Transkribus
The Center implemented Transkribus in the Summer of 2025, together with staff from our Partner institutions, for various pilot projects. The new technology is also being incorporated into reference and research requests in the Lillian Goldman Reading Room, Ackman & Ziff Genealogy Institute, and throughout the Center. This is truly a new endeavor where the Center community will need to learn as a group how to most effectively use Transkribus. To contact the Transkribus User Group at the Center to ask questions, seek advice, or share successes, feel free to email the distribution list.
Collectively, the Center has an Epoch Plan subscription, which gives the Center community access to 15 seats (project log-ins that can leverage language super models), 60,000 credits toward transcription projects, and 1TB of file storage.
To log into Transkribus, please visit https://app.transkribus.org.
Overview
Transkribus harnesses artificial intelligence to help decipher digitized handwritten and printed historical texts. Transkribus employs a credit-based system for analyzing the structure, layout, and handwriting found in uploaded images.
For most projects using Transkribus, whether utilizing a language model or training one of your own, these are the basic workflow steps:
- Uploading an image or PDF file
- Recognition
- Editing transcribed
- Sharing or exporting a file
Each step within the workflow presents options to maximize the accuracy of what is transcribed in a translated text. With options comes troubleshooting; consult the Help Center for additional assistance.
Just as with the early days of digitization at the Center, best practices will emerge for undertaking new Transkribus projects and integrating newly translated, discovered information into our other shared library systems. Together, we will discuss, record, and disseminate these recommendations within the wiki.
Credit Usage
Recognition Type=Credit Consumption
- Handwritten Text + Lines=1 credit
- Printed Text + Lines=0.5 Credits
- Lines Recognition=0.25 Credits
- Tables Recognition=1 Credit
- Fields Recognition=1 Credit
Credits can only be allocated by an administrator. Please contact Metadata & Discovery Services to discuss your project, coordinate an invite for a project seat, or to allocate credits for working in Transkribus.
Resources
The cooperative developers, Read-Coop, that created Transkribus offer many recorded webinars and tutorials on using the artificial intelligence tool. There is also the Transkribus Help Center, which offers extensive documentation and a search bar for troubleshooting.
Starting to use Transkribus
The Transkribus team offer a YouTube playlist that will help with learning how to use Transkribus AI, please see Getting Started with Transkribus.
More Advanced Webinars
- Transkribus Table Models Webinar (English)

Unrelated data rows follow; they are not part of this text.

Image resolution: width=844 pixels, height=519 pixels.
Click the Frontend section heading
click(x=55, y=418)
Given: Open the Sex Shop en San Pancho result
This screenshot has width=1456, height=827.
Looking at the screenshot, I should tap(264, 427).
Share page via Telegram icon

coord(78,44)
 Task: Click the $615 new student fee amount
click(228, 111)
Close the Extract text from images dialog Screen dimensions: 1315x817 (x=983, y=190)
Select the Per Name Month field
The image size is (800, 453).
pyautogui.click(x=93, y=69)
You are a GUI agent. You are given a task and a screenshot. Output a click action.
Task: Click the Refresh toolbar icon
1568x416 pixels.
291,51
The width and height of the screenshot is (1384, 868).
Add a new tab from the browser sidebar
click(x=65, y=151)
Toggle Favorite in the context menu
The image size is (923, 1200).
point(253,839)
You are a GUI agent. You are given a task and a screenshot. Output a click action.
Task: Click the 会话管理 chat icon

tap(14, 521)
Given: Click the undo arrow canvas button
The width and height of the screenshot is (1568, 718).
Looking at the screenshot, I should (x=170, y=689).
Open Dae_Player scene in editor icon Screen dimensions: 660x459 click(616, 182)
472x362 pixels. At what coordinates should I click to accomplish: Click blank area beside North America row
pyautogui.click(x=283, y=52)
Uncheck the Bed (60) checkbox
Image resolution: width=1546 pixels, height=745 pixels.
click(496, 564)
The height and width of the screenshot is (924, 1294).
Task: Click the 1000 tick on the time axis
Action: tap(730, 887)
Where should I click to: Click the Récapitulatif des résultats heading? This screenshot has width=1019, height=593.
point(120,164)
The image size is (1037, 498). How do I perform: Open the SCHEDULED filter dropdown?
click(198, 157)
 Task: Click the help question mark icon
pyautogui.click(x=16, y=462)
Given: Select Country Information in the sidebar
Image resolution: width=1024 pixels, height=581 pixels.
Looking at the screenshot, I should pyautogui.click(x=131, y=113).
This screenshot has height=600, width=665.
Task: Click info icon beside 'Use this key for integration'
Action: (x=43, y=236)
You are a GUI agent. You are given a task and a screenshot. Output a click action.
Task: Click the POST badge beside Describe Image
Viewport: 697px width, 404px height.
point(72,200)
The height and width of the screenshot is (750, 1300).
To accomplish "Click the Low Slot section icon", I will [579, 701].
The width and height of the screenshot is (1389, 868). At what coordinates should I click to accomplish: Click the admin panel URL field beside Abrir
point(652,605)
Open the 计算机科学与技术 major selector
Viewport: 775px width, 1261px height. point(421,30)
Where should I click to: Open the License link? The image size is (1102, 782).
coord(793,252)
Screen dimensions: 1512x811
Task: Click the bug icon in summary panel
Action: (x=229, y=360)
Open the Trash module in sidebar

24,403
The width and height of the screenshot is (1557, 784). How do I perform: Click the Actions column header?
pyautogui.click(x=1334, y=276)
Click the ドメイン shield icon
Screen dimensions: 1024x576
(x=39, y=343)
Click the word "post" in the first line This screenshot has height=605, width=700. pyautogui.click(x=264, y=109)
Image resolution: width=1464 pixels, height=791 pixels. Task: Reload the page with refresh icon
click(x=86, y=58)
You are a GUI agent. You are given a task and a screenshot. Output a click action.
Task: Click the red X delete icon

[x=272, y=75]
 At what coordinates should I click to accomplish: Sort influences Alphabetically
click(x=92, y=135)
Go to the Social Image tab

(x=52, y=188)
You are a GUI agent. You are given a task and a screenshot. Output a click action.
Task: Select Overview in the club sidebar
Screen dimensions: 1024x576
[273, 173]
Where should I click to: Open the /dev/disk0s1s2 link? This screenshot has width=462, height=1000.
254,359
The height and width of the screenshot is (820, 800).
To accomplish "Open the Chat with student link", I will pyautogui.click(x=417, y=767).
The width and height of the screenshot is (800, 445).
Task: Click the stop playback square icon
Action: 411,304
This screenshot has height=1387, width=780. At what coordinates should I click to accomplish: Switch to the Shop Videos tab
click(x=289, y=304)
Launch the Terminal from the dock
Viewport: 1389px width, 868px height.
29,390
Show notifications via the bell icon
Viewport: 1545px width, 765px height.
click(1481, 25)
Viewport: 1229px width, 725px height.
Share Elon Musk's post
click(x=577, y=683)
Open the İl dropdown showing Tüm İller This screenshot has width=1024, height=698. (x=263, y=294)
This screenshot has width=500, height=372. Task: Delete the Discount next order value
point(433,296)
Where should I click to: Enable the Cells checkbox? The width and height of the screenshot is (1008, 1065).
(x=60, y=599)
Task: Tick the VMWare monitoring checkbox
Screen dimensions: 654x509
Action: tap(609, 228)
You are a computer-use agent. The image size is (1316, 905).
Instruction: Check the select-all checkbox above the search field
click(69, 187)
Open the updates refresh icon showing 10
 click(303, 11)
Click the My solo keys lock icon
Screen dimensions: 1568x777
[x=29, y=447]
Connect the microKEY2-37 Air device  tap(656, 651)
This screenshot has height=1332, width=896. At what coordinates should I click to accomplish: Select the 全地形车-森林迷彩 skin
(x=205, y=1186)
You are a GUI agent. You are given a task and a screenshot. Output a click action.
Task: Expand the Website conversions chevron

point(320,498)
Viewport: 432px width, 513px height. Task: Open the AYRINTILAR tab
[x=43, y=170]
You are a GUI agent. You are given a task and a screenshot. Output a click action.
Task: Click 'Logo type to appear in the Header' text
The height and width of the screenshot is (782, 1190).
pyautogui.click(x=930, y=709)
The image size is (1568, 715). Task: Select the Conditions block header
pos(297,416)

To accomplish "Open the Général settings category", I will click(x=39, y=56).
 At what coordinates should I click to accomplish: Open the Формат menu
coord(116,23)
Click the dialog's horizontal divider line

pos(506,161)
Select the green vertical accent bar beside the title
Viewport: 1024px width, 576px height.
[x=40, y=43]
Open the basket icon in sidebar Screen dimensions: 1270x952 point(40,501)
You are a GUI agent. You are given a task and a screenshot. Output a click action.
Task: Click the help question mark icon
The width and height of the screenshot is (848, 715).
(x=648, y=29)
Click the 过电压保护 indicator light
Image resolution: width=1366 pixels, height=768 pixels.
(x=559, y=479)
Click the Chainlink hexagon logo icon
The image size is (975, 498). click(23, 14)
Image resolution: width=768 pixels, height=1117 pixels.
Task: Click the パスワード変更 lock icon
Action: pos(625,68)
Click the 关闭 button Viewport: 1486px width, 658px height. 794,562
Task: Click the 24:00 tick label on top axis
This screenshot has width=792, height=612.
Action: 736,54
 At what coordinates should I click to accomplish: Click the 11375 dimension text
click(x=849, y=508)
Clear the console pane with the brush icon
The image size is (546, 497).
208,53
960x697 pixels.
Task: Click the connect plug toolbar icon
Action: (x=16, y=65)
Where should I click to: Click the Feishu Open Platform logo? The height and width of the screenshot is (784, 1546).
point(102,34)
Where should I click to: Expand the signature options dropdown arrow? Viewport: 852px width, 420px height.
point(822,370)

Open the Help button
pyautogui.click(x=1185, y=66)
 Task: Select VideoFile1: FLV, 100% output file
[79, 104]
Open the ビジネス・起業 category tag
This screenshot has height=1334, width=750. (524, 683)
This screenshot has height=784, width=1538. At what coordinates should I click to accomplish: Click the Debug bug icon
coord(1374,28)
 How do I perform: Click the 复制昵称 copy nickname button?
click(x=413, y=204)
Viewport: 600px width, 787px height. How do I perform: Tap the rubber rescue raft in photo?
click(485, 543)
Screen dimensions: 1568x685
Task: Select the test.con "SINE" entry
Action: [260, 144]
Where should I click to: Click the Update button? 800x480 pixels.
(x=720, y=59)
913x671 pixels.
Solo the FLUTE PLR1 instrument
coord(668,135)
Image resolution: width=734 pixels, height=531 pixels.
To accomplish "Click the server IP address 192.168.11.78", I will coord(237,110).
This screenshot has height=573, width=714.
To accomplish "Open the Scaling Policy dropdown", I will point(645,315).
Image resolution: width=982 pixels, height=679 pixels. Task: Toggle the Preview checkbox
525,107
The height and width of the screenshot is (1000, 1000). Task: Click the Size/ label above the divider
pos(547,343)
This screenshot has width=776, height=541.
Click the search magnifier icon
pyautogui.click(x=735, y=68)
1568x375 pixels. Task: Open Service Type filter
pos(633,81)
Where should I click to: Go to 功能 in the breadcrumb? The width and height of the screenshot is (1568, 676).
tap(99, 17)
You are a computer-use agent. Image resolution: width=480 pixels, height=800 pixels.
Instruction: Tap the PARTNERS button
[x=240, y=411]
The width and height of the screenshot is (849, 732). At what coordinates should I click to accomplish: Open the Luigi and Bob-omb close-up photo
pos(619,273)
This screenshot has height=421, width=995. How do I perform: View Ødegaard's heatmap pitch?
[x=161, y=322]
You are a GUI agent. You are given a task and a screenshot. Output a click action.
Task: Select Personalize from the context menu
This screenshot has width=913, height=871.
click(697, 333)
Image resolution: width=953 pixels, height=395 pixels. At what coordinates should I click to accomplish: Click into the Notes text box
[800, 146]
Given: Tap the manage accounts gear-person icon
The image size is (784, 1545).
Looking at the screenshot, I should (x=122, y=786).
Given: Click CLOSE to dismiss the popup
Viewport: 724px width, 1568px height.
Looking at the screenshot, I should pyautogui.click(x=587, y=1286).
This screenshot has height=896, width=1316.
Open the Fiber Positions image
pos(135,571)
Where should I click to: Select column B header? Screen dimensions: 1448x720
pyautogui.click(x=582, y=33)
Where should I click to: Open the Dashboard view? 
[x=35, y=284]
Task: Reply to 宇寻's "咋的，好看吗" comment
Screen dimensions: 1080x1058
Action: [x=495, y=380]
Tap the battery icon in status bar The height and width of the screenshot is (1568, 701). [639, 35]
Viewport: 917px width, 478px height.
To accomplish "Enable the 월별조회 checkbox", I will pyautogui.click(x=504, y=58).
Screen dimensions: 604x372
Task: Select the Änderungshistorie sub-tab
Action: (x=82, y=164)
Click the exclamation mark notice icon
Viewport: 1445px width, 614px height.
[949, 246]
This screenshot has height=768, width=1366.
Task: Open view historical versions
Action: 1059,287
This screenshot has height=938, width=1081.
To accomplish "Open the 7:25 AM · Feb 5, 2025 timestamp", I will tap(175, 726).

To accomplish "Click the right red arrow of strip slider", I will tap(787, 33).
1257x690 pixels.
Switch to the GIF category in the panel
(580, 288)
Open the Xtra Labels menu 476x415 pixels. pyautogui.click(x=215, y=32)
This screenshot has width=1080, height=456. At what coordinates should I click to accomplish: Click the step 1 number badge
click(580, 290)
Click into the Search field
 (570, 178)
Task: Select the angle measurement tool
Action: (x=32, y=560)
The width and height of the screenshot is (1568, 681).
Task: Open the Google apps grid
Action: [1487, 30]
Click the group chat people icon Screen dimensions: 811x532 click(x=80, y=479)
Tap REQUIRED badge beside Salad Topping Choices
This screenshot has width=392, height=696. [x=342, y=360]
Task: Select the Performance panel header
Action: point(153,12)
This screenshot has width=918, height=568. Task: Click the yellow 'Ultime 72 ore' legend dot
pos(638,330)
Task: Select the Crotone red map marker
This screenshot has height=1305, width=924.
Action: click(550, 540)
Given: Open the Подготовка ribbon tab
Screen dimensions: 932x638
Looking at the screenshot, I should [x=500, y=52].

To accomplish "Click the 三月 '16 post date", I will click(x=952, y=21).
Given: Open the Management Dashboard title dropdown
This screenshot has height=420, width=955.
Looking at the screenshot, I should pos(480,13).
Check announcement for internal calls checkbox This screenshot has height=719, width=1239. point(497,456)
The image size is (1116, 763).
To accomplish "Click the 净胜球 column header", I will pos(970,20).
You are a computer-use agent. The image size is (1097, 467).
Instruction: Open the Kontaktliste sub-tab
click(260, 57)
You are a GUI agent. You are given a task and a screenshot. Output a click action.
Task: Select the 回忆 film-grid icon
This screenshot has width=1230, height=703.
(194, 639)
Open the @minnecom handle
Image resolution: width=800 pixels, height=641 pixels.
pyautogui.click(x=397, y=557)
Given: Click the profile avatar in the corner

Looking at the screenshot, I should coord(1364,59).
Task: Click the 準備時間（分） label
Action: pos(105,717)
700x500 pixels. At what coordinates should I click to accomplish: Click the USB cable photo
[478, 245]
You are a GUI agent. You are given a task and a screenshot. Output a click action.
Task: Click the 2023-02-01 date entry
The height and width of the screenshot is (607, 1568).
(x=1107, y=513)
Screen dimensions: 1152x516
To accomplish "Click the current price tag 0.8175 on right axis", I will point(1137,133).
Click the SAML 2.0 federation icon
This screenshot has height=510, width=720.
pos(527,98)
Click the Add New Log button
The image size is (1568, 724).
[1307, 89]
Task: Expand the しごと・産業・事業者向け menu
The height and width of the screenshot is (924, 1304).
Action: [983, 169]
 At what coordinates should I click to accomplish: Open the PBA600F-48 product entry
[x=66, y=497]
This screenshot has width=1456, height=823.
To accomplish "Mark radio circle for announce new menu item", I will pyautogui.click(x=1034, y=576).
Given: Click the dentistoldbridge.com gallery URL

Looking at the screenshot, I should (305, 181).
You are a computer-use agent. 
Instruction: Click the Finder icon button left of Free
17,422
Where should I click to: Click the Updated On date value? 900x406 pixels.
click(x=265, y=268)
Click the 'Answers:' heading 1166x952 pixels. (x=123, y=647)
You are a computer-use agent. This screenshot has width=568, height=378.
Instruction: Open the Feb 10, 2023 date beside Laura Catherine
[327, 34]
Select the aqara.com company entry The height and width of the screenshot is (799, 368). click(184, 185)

- Using Public AI Models with Transkribus Webinar (English)
- Training a custom Transkribus model
- Expert Text Recognition Model Training with Transkribus (English Webinar)
- Publishing with Transkribus Sites Webinar (English)
- Baseline Models & Complex Layouts Webinar (English)
Past User Conferences
Other pilot projects and use cases
- Historical Archives of the Supreme Court of Louisiana: Transkribus
- Transkribus as an Institutional Service
- From Digitization and Images to Text and Content: Transkribus as a Case Study
- Transforming Scholarship in the Archives Through Handwritten Text Recognition: Transkribus as a Case Study
- Make a complete collection accessible with Transkribus: A best-practice example from the Tyrolean State Archives
- Automated Transcription of Non-Latin Script Periodicals: A Case Study in the Ottoman Turkish Print Archive
More information on Language Models and Super Models in Transkribus
Selected List of Available Large Language Super Models
Depending on the scope and desired outcome for a Transkribus project, using a language super model may be easier than training AI to transcribe.
- The Text Titan I (GER, DUT, FRE, FIN, ENG, SWE)
- Dutch Dean (DUT)
- Dansk Dokumentalist (DAN)
- German Genius (GEN)
- Polski Bizon (POL)
- English Elder (ENG)
- Faucon Français (FRE)
- Spanish Sage (SPA)
A complete list of language models is available here.
To request exported files
Transkribus project users should primarily utilize human-legible JPG files (image/jpeg) for work within the system. A smaller file size speeds file uploads and minimizes shared storage space on Transkribus servers. Metadata & Discovery Services can assist with exporting Rosetta files and converting large preservation master files (usually TIFF files) into more lightweight JPG files.
Please use the CJH Help Desk to contact Metadata Services with a list of IEs that you need for your respective project. The files will be exported from Rosetta, reformatted to JPG, and placed in a mapped SFTP location for you to retrieve. Please note provenance information for your future reference, such as original collection, location, and filename for exported materials.
Upload the requested files to Transkribus or move them to a local desktop to work on your project. Files will be deleted from the SFTP server after 30 days.